__Source records__:
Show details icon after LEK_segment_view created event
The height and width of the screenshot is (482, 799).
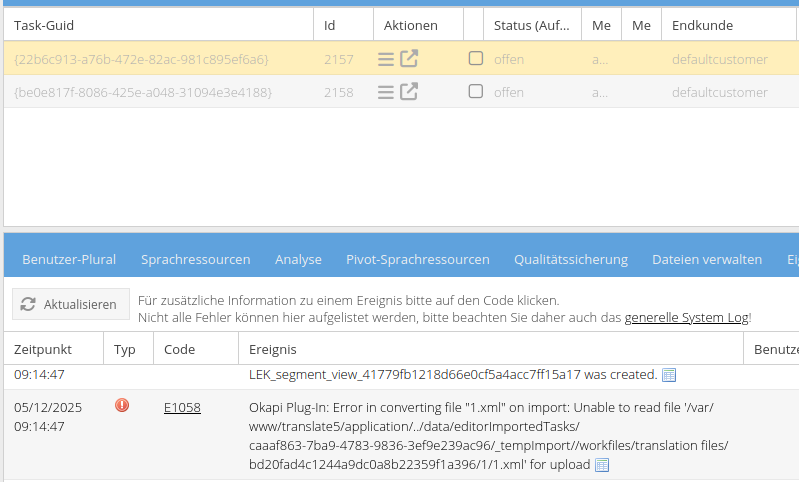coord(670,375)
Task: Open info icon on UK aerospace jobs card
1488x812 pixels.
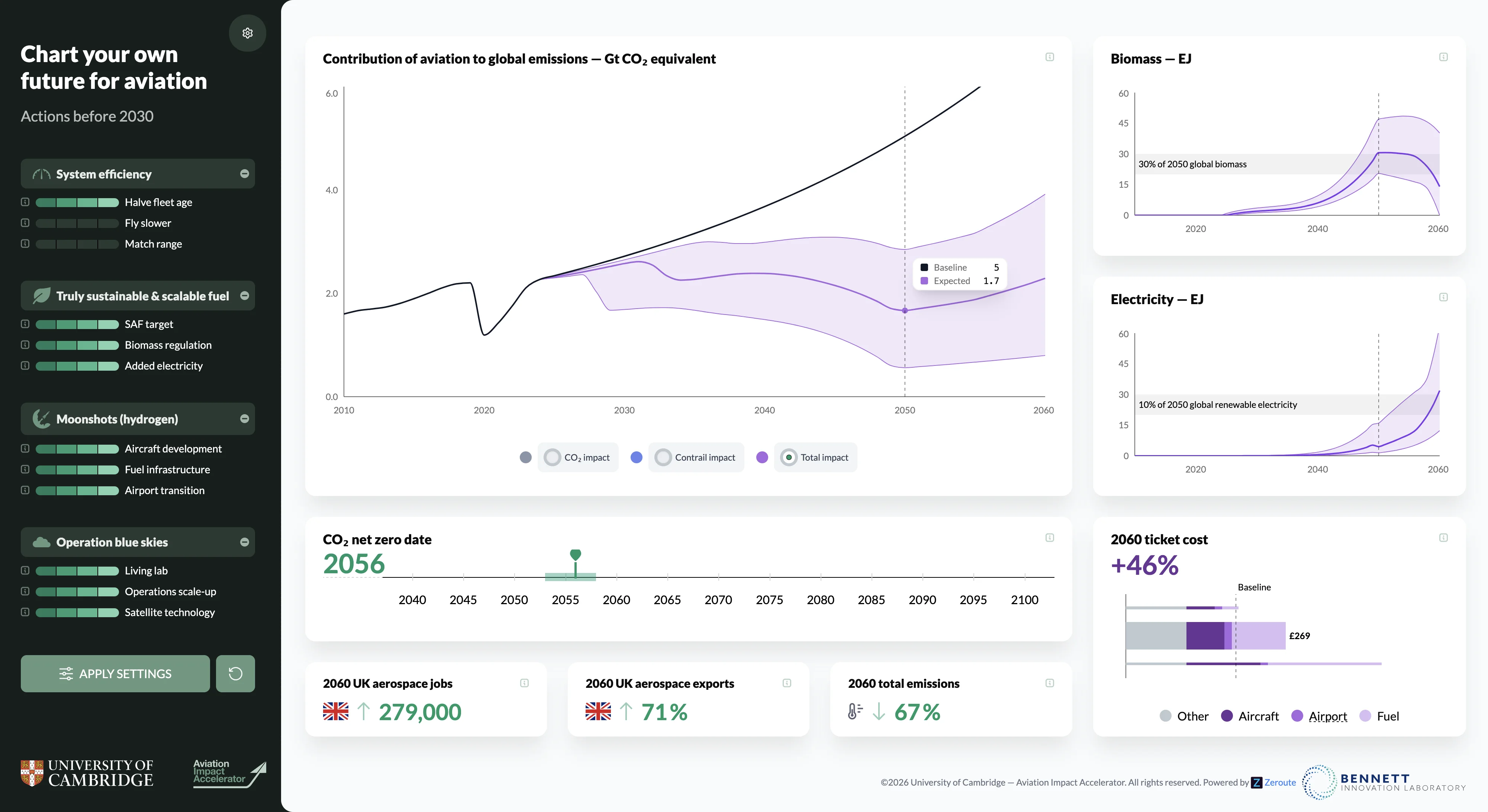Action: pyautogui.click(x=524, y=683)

--

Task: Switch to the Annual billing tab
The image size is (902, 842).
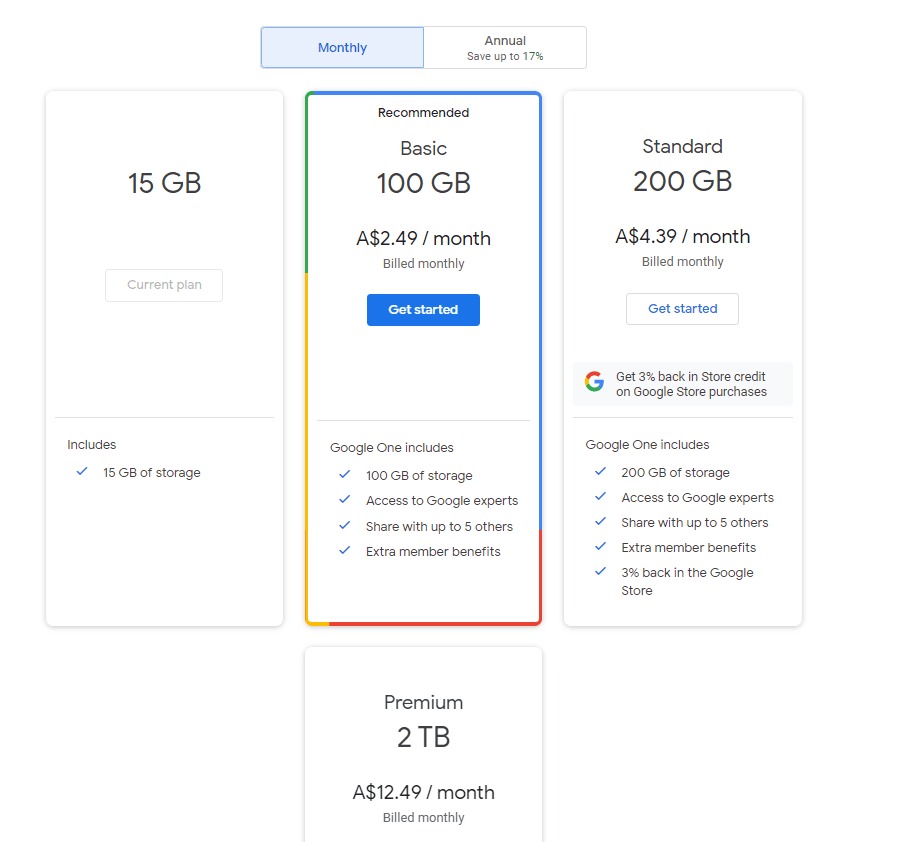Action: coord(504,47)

__About this exercise__:
For the string "icon", go through the entries above and copy each line where it occurs.

__Answer area__:
Show details icon after LEK_segment_view created event
Task: Open info icon on UK aerospace jobs card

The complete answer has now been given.